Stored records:
____
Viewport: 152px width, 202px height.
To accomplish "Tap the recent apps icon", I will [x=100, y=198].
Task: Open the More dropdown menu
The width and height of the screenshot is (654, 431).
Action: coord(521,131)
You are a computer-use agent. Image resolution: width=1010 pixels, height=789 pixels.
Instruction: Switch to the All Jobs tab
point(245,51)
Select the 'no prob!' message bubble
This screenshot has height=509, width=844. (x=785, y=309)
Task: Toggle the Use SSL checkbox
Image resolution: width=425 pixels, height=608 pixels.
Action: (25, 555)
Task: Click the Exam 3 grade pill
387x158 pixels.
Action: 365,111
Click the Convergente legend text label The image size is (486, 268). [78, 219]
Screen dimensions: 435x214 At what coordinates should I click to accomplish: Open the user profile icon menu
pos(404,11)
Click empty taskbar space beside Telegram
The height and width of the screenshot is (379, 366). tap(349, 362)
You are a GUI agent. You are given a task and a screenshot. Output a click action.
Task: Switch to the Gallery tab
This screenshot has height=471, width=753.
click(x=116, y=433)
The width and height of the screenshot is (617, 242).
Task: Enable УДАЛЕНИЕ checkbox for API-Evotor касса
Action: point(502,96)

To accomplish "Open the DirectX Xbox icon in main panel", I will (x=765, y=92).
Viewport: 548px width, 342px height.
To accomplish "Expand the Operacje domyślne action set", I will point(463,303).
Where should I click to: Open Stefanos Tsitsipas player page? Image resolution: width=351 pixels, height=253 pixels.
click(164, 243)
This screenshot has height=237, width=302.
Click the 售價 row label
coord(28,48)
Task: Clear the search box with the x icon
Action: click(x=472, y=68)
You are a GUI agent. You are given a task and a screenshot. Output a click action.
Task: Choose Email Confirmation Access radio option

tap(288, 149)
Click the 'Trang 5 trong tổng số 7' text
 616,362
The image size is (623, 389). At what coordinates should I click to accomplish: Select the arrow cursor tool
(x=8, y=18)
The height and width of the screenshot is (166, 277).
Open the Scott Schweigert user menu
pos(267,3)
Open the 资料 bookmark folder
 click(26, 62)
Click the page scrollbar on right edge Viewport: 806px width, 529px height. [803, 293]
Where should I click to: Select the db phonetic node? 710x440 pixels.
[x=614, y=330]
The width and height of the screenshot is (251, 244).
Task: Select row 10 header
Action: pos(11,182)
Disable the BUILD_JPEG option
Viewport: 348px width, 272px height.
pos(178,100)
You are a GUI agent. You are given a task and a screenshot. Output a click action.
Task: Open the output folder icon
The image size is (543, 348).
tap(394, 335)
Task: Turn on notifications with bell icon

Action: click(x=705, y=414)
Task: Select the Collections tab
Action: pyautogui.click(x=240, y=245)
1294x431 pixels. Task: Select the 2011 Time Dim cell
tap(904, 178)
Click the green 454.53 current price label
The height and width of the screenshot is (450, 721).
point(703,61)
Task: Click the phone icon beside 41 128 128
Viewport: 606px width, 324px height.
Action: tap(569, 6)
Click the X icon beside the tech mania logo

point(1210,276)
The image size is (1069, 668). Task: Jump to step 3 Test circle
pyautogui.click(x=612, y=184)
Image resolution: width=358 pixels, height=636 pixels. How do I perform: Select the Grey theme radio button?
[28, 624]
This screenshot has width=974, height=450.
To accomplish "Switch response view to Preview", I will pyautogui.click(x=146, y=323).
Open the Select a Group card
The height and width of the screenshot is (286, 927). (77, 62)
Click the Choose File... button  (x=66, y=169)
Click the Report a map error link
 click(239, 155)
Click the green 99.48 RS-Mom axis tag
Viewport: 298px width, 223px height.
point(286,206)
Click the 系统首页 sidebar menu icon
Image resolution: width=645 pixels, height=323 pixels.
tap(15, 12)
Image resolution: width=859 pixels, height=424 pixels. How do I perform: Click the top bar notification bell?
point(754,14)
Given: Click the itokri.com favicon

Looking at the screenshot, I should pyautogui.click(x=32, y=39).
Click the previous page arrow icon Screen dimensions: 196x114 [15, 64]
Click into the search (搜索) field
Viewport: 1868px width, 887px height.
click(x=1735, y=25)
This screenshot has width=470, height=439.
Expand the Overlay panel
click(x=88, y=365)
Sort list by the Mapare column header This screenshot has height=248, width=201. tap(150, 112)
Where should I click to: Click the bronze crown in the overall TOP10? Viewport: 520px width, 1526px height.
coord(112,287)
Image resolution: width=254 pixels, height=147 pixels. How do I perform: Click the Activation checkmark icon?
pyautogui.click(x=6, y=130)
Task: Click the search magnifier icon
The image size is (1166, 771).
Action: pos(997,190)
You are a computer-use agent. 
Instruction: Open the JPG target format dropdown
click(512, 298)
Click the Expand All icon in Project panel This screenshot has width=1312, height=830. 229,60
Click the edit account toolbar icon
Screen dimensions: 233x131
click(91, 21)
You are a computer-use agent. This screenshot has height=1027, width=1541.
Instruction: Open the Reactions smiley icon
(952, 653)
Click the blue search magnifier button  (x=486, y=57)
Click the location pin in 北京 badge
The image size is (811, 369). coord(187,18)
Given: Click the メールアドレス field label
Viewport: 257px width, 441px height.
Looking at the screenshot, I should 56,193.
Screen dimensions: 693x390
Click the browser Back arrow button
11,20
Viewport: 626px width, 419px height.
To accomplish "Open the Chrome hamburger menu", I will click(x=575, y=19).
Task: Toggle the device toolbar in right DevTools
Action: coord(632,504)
____
Exercise: Across the records above, count the lines holding "field" and write down only that count.

Written solution: 2